Task to complete ▸ Rescale the records starting with the line with "Open the Help menu" and going on through the line with "click(x=21, y=68)". Give only those lines again in full, leaving out the pictures, and multiply every coordinate in the answers by 1.25, rounding to whole numbers with halves going up.
= = = = =
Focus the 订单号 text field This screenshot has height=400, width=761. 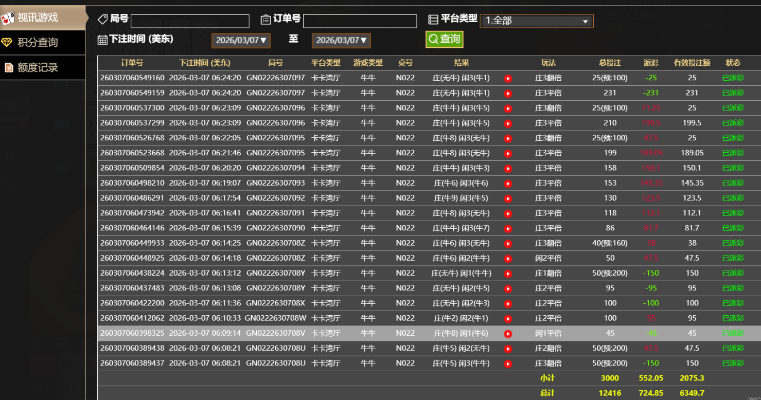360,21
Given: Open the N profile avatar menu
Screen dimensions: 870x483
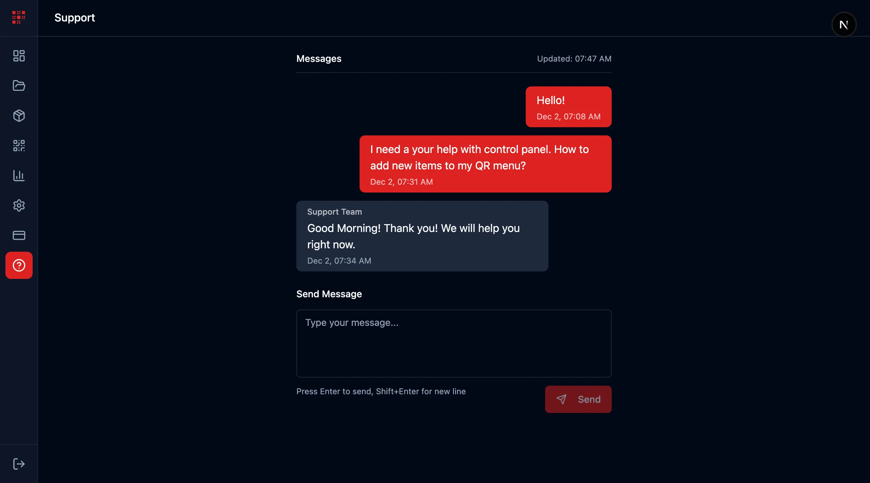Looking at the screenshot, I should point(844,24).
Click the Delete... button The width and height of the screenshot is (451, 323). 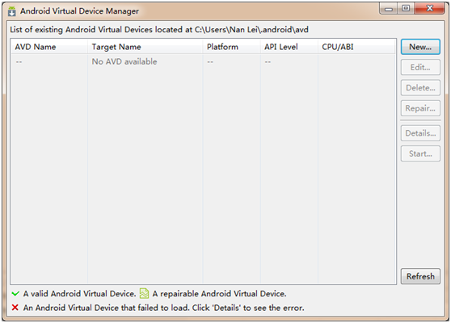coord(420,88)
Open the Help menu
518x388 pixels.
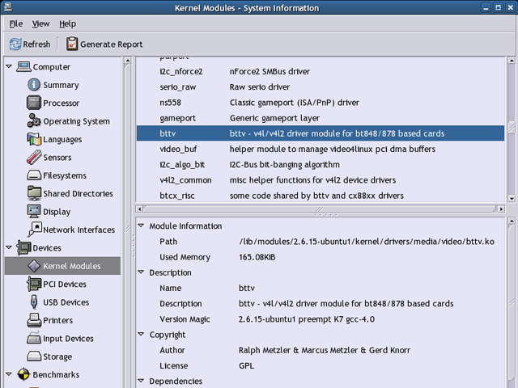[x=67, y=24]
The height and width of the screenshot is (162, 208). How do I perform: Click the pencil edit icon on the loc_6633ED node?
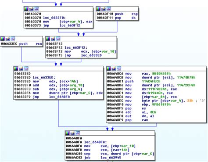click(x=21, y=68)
= = = = =
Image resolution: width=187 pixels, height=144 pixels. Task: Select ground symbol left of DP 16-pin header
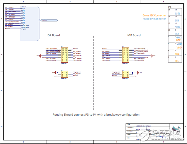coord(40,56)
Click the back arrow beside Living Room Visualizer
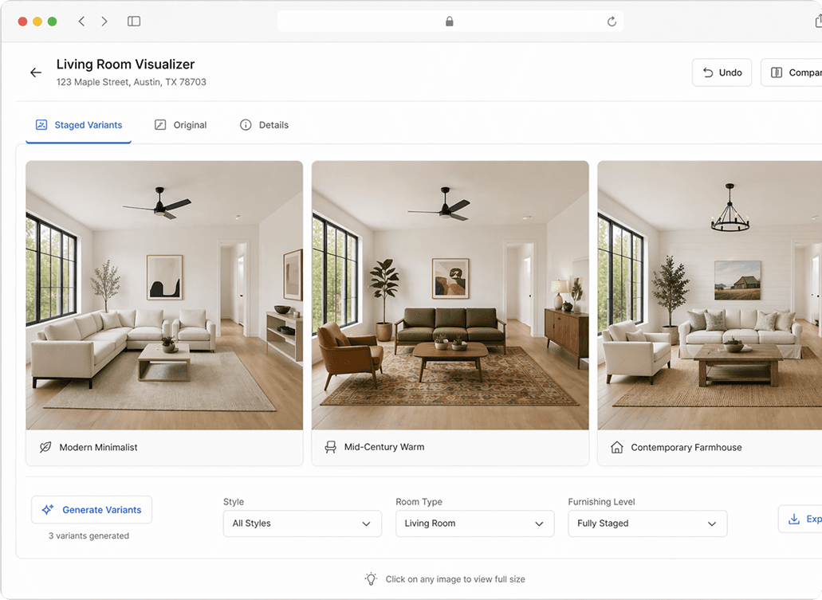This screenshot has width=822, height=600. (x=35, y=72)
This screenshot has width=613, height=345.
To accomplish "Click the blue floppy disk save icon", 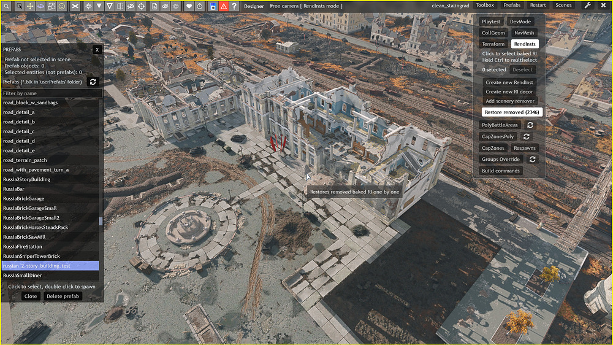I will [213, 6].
= = = = =
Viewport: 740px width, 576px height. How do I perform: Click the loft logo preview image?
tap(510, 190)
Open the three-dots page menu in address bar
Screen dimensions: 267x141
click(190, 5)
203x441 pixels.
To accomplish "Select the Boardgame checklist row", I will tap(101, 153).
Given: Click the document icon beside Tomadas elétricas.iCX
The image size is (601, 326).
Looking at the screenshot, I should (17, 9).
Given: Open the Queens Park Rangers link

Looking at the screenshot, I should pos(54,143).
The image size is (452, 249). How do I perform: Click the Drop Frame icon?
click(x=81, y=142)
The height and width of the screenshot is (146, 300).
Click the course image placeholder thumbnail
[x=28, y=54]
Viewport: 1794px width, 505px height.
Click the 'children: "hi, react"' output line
= = = = =
Exercise answer ▸
Open the Help menu
518x388 pixels.
[x=84, y=30]
The height and width of the screenshot is (162, 208). How do I perform: Click the pencil edit icon on the loc_6633ED node?
click(x=26, y=85)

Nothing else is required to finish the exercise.